§ **WHAT TO PRODUCE**
Copy the records below verbatim, starting at the line with "This screenshot has width=1233, height=672." and ending with the line with "[x=182, y=564]", both included.

──────── MATERIAL FOR THIS TASK ────────

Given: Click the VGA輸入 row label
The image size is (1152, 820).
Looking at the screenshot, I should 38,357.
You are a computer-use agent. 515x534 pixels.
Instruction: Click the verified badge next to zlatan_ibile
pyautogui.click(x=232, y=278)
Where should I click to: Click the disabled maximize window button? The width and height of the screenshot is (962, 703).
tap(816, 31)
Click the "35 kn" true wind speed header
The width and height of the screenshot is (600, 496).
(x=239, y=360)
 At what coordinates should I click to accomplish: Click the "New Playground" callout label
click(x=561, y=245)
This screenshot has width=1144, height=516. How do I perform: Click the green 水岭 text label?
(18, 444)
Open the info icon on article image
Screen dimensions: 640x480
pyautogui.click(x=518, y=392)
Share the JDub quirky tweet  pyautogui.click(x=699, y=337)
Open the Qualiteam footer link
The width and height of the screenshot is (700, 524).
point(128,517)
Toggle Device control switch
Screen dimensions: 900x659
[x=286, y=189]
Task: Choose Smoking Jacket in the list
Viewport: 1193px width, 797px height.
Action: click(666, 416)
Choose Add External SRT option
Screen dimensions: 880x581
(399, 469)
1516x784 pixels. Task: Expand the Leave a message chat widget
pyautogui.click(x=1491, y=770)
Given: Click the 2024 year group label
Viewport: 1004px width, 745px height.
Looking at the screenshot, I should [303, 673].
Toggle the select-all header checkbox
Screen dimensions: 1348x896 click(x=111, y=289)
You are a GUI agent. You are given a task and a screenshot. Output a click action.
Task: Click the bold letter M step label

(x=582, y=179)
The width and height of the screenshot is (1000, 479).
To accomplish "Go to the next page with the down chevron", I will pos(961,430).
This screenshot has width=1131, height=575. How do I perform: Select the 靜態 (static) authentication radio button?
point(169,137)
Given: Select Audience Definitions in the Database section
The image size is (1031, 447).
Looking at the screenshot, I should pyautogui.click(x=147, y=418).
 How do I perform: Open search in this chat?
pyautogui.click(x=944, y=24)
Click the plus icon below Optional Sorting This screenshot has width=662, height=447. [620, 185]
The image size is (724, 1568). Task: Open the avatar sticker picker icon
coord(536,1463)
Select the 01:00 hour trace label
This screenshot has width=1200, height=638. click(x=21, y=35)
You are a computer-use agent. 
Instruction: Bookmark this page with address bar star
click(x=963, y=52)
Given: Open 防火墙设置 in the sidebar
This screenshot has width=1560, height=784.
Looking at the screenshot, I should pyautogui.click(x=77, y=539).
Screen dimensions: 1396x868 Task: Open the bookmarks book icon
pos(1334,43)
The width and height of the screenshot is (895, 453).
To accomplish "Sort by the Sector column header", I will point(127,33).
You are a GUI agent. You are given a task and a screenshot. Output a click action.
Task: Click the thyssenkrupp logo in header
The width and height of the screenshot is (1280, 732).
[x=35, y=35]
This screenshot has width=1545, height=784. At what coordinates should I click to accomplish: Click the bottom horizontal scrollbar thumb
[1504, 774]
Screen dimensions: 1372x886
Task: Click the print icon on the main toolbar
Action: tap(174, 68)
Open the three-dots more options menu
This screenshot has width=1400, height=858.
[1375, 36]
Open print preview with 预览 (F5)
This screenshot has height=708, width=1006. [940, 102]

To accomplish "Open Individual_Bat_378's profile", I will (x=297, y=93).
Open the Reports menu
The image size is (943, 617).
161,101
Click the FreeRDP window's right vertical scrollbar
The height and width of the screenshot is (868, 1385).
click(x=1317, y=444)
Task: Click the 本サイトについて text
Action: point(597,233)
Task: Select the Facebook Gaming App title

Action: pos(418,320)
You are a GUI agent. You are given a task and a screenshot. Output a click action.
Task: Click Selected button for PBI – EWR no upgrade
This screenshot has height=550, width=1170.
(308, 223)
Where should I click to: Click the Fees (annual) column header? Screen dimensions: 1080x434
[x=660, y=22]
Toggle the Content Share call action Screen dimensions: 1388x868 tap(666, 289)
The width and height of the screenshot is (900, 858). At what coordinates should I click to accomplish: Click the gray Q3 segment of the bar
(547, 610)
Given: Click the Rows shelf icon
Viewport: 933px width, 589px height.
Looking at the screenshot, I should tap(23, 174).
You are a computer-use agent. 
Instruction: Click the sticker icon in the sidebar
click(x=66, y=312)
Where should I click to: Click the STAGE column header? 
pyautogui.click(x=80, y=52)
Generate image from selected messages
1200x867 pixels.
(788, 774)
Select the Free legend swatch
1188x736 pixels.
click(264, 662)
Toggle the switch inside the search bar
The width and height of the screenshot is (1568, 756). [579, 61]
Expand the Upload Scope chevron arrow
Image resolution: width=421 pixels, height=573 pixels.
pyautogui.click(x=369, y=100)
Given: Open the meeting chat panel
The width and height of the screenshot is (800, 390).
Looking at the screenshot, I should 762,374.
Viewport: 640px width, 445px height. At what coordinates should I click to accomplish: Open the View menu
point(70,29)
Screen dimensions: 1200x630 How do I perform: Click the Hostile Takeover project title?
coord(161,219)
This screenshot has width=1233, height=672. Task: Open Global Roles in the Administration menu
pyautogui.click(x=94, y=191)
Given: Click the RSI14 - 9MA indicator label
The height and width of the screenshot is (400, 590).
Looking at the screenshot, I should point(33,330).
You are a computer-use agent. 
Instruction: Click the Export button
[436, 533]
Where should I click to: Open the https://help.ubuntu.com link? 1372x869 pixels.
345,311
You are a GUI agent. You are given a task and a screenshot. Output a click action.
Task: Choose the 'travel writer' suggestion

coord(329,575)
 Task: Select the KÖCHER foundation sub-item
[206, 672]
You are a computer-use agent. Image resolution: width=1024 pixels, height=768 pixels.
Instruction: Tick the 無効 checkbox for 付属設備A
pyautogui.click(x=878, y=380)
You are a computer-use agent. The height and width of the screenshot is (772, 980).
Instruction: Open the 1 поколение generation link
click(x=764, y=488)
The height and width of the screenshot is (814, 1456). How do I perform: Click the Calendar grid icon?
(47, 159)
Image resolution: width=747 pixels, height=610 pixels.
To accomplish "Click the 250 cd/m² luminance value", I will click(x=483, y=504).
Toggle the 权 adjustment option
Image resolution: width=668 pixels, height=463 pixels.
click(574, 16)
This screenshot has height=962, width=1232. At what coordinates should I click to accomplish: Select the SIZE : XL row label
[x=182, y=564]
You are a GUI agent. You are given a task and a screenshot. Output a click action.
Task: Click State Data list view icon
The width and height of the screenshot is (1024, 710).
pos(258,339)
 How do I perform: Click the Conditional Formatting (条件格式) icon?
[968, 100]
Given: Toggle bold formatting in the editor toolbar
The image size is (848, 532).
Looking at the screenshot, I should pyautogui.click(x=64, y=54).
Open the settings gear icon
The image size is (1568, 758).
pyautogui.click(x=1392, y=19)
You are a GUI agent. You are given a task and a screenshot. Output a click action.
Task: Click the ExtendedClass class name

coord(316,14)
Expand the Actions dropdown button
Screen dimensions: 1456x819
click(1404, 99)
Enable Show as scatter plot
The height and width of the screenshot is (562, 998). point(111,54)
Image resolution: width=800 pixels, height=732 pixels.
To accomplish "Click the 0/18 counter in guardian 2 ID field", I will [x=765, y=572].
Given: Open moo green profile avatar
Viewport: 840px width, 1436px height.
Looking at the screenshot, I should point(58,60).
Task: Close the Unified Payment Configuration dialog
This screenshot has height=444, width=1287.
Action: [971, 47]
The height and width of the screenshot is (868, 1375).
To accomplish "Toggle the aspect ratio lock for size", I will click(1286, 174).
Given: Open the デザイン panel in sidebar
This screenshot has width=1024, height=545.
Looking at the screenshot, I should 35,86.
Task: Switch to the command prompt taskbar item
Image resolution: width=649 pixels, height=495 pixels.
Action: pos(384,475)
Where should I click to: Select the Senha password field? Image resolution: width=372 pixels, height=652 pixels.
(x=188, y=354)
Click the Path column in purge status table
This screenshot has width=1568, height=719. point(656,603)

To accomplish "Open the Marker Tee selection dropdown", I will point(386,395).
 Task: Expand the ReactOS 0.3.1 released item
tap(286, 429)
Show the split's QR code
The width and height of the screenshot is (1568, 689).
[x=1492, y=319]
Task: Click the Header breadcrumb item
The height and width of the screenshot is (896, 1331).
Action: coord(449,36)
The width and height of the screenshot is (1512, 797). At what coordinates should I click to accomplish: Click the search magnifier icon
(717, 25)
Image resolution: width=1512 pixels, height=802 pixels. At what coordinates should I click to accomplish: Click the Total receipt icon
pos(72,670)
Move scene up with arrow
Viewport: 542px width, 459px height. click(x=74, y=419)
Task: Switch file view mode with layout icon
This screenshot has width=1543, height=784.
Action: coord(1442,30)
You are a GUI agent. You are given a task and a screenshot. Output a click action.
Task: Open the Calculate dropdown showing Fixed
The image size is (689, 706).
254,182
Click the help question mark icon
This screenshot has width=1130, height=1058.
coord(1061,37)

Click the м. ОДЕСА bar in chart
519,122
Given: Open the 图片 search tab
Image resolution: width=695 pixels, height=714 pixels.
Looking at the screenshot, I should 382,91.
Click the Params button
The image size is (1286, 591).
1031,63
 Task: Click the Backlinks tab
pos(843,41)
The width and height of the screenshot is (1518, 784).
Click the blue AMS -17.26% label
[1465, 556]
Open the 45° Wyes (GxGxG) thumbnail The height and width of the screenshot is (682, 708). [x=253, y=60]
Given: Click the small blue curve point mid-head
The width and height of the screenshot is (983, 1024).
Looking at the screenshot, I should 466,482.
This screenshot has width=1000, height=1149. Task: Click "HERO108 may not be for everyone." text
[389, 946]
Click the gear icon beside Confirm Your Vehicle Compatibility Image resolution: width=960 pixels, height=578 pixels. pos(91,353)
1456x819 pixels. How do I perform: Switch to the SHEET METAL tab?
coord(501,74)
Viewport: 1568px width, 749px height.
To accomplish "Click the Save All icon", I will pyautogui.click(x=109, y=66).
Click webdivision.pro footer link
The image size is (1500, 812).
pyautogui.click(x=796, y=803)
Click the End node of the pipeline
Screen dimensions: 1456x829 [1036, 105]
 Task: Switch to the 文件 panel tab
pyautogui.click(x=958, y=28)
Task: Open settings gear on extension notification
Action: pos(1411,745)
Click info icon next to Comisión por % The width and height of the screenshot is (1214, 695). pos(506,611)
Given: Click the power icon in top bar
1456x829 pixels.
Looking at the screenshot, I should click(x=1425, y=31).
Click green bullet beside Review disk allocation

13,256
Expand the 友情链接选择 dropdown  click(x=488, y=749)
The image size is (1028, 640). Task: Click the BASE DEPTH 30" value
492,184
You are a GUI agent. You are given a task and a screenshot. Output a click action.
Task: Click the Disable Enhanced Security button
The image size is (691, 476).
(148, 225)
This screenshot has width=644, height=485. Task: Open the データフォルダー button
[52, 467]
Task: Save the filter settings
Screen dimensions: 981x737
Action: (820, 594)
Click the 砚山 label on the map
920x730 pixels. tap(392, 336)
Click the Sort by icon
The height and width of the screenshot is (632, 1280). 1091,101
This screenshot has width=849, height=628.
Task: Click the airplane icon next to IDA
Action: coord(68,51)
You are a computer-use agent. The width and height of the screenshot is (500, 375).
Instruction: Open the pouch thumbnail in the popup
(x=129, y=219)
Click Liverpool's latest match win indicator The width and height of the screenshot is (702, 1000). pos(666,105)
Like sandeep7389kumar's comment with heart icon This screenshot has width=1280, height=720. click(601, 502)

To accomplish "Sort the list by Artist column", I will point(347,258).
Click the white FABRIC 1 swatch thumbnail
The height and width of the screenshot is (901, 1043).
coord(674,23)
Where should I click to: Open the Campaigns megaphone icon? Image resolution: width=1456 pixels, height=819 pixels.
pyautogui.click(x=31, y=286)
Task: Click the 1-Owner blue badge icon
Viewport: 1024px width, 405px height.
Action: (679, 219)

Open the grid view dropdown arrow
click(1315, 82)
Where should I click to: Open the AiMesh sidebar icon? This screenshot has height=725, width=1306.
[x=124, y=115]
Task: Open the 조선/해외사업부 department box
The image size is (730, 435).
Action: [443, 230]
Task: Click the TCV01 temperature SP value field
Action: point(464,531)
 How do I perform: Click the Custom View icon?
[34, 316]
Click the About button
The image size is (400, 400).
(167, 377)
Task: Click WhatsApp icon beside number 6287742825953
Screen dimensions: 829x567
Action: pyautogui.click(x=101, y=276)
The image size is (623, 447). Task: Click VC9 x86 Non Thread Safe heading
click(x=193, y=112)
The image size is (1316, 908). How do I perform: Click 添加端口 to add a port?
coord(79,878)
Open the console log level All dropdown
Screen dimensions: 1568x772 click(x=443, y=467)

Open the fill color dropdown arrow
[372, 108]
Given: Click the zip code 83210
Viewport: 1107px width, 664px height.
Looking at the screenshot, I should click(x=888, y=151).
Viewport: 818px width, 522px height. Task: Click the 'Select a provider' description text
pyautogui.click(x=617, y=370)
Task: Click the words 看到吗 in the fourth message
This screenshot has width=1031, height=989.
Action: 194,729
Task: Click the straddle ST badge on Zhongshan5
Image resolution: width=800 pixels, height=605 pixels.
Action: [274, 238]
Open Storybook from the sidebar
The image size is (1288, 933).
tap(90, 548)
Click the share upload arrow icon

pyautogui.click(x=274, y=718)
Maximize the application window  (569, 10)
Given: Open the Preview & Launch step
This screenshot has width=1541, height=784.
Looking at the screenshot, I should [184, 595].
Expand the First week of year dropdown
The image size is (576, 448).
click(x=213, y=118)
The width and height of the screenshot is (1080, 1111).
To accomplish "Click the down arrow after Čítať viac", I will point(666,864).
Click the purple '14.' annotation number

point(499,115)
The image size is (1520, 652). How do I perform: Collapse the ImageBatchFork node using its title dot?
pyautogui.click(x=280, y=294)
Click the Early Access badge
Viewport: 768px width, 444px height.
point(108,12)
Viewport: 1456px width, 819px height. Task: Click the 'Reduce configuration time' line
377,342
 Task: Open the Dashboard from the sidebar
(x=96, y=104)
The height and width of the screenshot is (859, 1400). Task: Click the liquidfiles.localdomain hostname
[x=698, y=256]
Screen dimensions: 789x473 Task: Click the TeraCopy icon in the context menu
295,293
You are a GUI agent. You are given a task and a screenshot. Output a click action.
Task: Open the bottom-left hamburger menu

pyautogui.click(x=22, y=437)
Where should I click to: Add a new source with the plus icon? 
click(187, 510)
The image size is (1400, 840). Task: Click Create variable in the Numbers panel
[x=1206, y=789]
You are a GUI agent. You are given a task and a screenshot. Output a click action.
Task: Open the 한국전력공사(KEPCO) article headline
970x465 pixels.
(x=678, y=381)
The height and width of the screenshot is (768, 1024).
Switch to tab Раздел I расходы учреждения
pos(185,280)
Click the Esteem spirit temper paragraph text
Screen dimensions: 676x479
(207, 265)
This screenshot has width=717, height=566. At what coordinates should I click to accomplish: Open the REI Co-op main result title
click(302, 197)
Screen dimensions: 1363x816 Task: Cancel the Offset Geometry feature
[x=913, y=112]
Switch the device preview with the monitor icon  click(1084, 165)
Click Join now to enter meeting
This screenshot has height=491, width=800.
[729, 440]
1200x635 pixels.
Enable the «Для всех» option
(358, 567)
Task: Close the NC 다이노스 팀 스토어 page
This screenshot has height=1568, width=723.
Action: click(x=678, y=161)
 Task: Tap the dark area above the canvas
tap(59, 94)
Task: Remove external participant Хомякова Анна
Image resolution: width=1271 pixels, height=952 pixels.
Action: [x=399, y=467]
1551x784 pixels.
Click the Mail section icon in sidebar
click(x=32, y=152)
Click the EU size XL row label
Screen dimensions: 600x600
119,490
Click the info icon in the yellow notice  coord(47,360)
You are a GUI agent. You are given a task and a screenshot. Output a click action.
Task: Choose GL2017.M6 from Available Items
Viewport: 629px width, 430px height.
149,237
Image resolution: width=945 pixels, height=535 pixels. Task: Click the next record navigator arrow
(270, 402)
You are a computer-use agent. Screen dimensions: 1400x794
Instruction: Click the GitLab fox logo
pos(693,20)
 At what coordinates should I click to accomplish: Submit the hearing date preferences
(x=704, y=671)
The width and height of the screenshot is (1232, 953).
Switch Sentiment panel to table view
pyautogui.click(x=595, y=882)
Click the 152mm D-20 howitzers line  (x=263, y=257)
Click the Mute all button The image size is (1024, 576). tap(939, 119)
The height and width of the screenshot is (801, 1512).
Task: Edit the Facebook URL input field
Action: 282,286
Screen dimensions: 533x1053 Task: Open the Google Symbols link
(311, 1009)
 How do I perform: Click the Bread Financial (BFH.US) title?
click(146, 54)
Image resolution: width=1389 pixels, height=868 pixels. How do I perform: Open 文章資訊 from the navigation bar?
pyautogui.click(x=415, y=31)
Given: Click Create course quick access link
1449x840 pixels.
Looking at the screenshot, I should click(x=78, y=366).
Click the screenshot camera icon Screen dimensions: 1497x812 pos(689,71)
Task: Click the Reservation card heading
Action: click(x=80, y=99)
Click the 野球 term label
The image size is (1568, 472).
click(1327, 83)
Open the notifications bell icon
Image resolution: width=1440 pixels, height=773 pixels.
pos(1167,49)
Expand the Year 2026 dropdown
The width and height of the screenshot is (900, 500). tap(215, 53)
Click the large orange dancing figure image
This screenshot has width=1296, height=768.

────────

§ **EXERCISE RESPONSE**
This screenshot has width=1233, height=672. Task: Open Global Roles in the Administration menu
pyautogui.click(x=94, y=191)
Given: Click the RSI14 - 9MA indicator label
The height and width of the screenshot is (400, 590).
Looking at the screenshot, I should point(33,330).
You are a computer-use agent. 
Instruction: Click the Export button
[436, 533]
Where should I click to: Open the https://help.ubuntu.com link? 1372x869 pixels.
345,311
You are a GUI agent. You are given a task and a screenshot. Output a click action.
Task: Choose the 'travel writer' suggestion

coord(329,575)
 Task: Select the KÖCHER foundation sub-item
[206, 672]
You are a computer-use agent. Image resolution: width=1024 pixels, height=768 pixels.
Instruction: Tick the 無効 checkbox for 付属設備A
pyautogui.click(x=878, y=380)
You are a computer-use agent. The height and width of the screenshot is (772, 980).
Instruction: Open the 1 поколение generation link
click(x=764, y=488)
The height and width of the screenshot is (814, 1456). How do I perform: Click the Calendar grid icon?
(47, 159)
Image resolution: width=747 pixels, height=610 pixels.
To accomplish "Click the 250 cd/m² luminance value", I will click(x=483, y=504).
Toggle the 权 adjustment option
Image resolution: width=668 pixels, height=463 pixels.
click(574, 16)
This screenshot has height=962, width=1232. At what coordinates should I click to accomplish: Select the SIZE : XL row label
[x=182, y=564]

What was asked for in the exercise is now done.